Con el feminismo y la figura de la mujer independiente, fuerte, valiente, aguerrida que no necesita que nadie “la rescate” – inevitablemente pienso en la princesa Peach atrapada en el castillo de Bowser esperando por Mario – también han llegado decenas de conceptos que anteponen la antigua institución social del matrimonio. No sé en qué momento una situación se ha peleado con la otra, en qué momento el amor, en cualquiera de sus formas quedó en medio de la línea de fuego. ¿De qué diablos estoy hablando?
Simple, la historia de Harry y Meghan nos viene a refrescar la memoria: una mujer independiente, trabajadora, inteligente sí puede ser una princesa, – en el fantástico sentido de la palabra por favor – enamorarse, encontrar a un “príncipe azul” y vivir felices para siempre. Sin que nada de eso ponga en riesgo la identidad, las creencias o los valores que defienda.
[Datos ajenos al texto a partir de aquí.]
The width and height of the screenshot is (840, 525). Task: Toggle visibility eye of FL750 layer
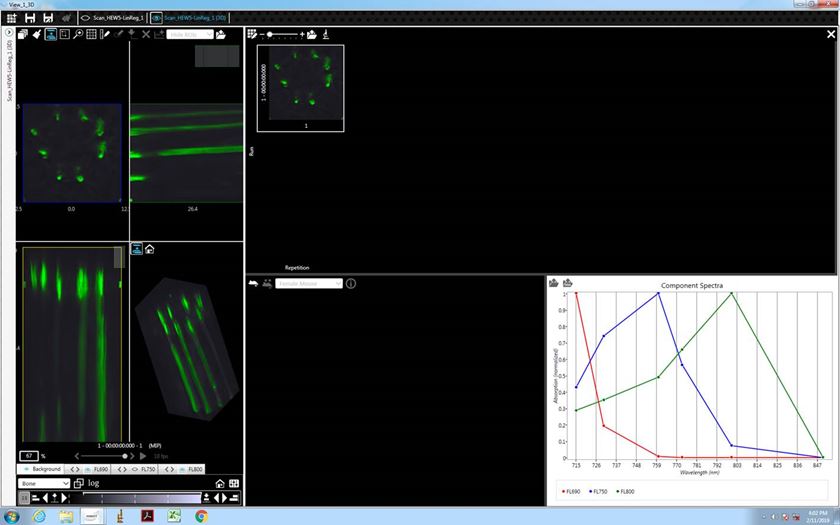[134, 469]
Ser ruda y valiente está bien, pero también lo está hacer equipo con otro, permitir que cada uno cumpla con su rol como le venga en gana y por qué no: vivir una historia de amor, sea lo que eso signifique para cada uno.
Nota: este texto me parece, es resultado de una sobredosis de boda real, espero no herir susceptibilidades ni atentar contra los artículos de algún manifiesto feminista.